Eğitimde fırsat eşitliğini engelleyen faktörlerden biri de toplumsal faktörlerdir. Her ne kadar sanayi toplumu olma yönünde hızla gelişmekte olsak da fırsat eşitliğine engel olan konulardan biri cinsiyet ayrımıdır. Cumhuriyetin ilanından sonra kadınların eğitimi üzerine önemli ilerlemeler sağlanmışsa da günümüzde hala özellikle de kırsal kesimlerde eşitsizlik söz konusudur. Bunun sebepleri dini inanış, gelenek ve görenekler, bağnaz fikirler olabilmektedir. Ayrıca tarlalarda çalıştırıldıkları ya da evle ilgili işlerle sorumlu tutuldukları için de kadınların eğitimi engellenmiştir. Bunun dışında ülkemizde bazı okulların Kız Anadolu Lisesi/Erkek Anadolu Lisesi, Kız Teknik Lisesi/Erkek Teknik Lisesi vs. ayrımlarda bulunması okulların farklı temel amaçlarla oluşturulduğunu gösterir. Çocukların eğitimi başta ailede annede başladığı düşünülürse kadının eğitimli olması çocukların da baştan daha iyi bir gelişim göstermesini sağlar.

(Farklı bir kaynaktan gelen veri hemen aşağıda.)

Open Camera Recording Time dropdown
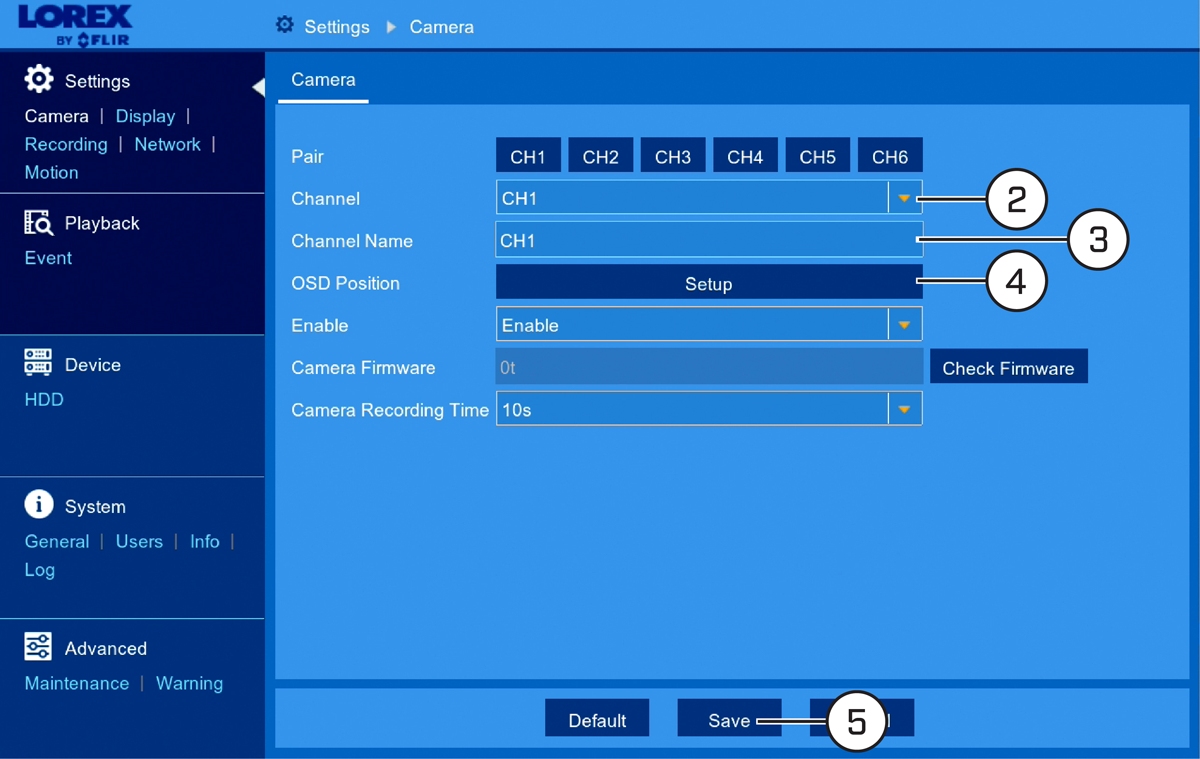The height and width of the screenshot is (759, 1200). point(709,409)
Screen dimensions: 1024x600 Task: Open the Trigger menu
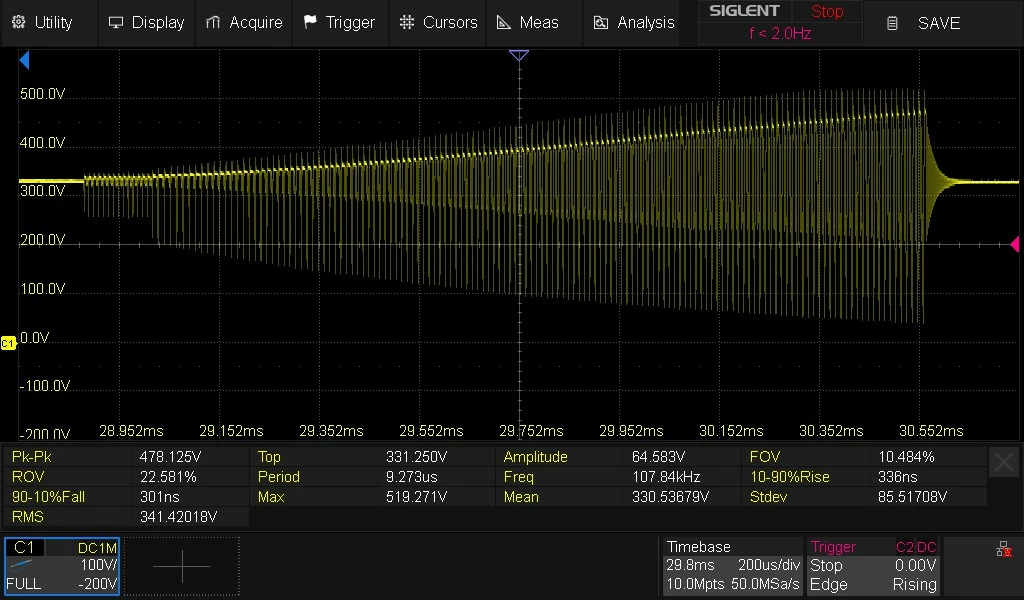coord(340,22)
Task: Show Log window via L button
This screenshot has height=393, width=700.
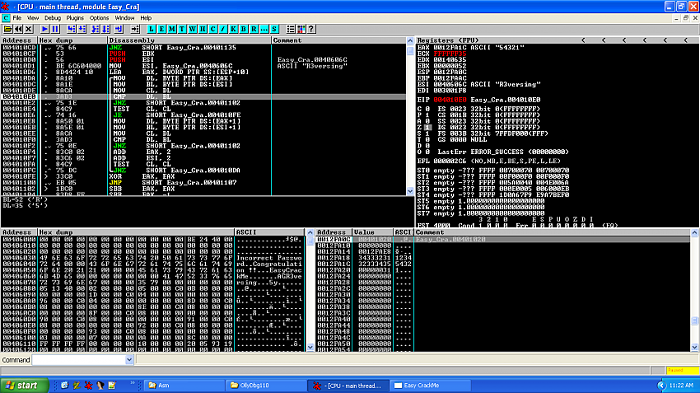Action: [x=151, y=29]
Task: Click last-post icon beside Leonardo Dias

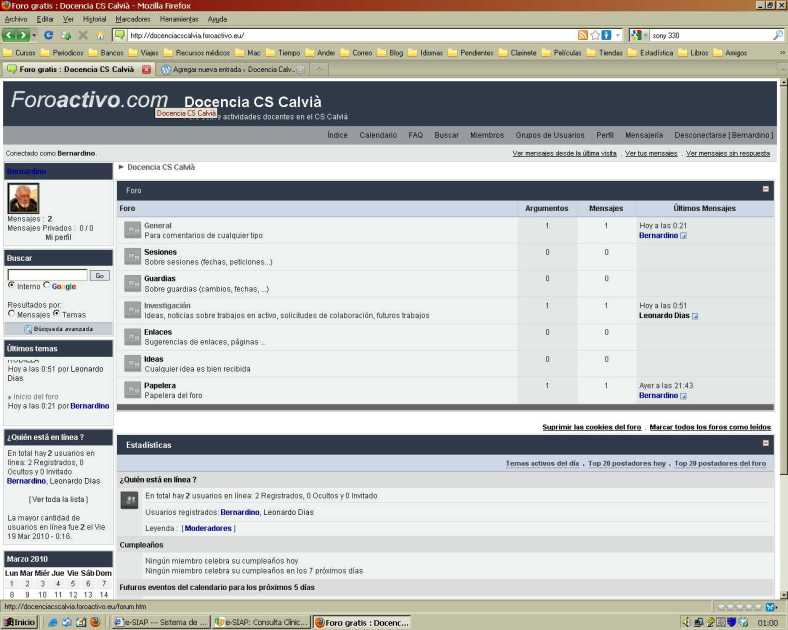Action: coord(695,316)
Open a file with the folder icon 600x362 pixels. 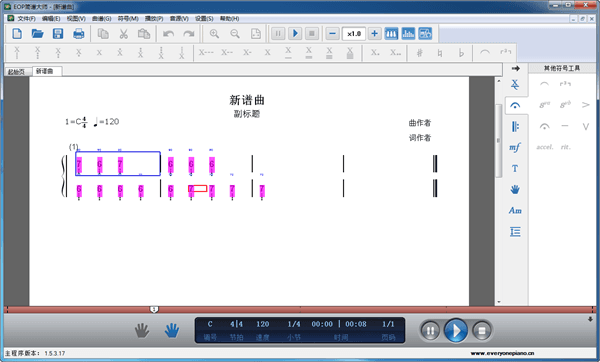click(37, 34)
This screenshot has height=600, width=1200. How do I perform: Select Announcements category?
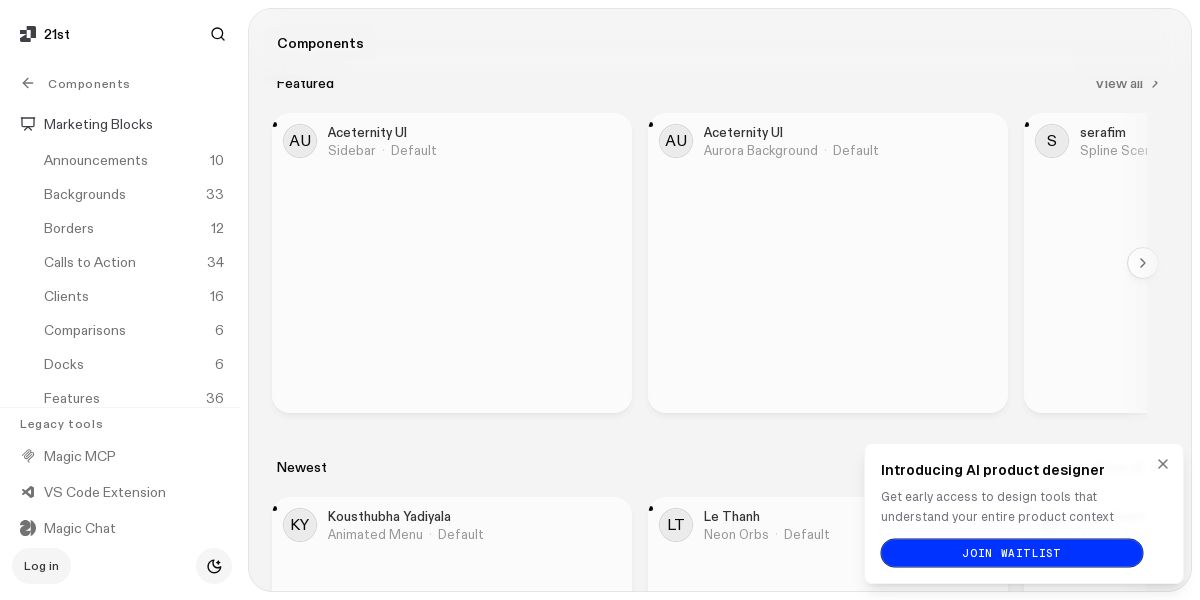96,161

Ülkemizde geçmiş yıllarda görülen hızlı nüfus artışı eğitimi olumsuz yönde etkilemiştir. Çok nüfuslu aileler geçim sıkıntısı çekmekte bu nedenle de çocuklarının bazılarını ya da hepsini okula gönderememektedir. Yine nüfus artışı sebebiyle okullardaki öğrenci sayısı artmakta, okullar da bu yüzden yetersiz kalmaktadır. Kişi başına düşen öğretmen sayısı, araç gereç eksikliği eğitimin niteliğini düşürmektedir. Sadece nüfus artışı sebebiyle değil günümüzde öğretmen atama sistemi de bu eşitsizliğe neden olmaktadır. Az sayıda öğretmen alımı kimi okulların öğretmensiz kalmasına sebep olmaktadır. Ülkede yaşanan terör sorunu öğretmenlerin doğuya gitmemekten çekinmesine neden olmakta bu da o bölgede yaşan çocukların eğitimden mahrum kalmasına neden olmaktadır.

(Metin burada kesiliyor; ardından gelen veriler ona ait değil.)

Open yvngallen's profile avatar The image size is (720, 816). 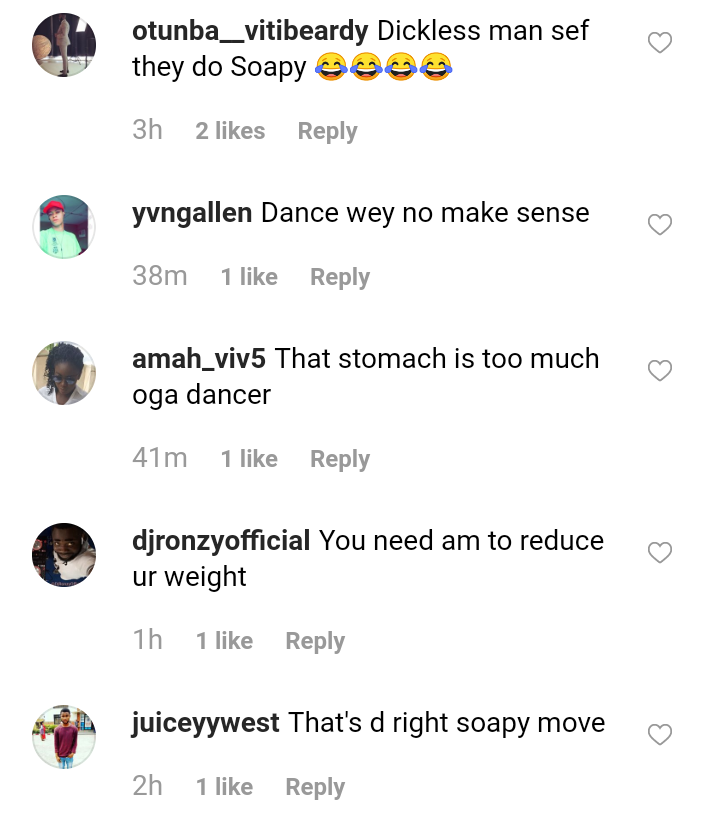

Fırsat eşitliğinin önündeki diğer bir engel, özel eğitime ihtiyaç duyan çocuklara sağlanan hizmetlerin yetersiz olmasıdır. Zihinsel ve bedensel gelişimi farklı olan bu çocuklara uygun okullar çoğaltılmalı, bu konuda eğitimli öğretmen sayısı arttırılmalıdır.
Ülkemizde eğitim alanında yaşanan en büyük sorunlardan biri de siyasi faktörlerdir. Eğitim sisteminin kararlı bir gidiş gösterememesi, sürekli değişen eğitim politikası ve felsefesi, uygulanmaya çalışılan farklı sistemler eğitimden herkesin eşit anlamda yararlanmasını engellemiştir.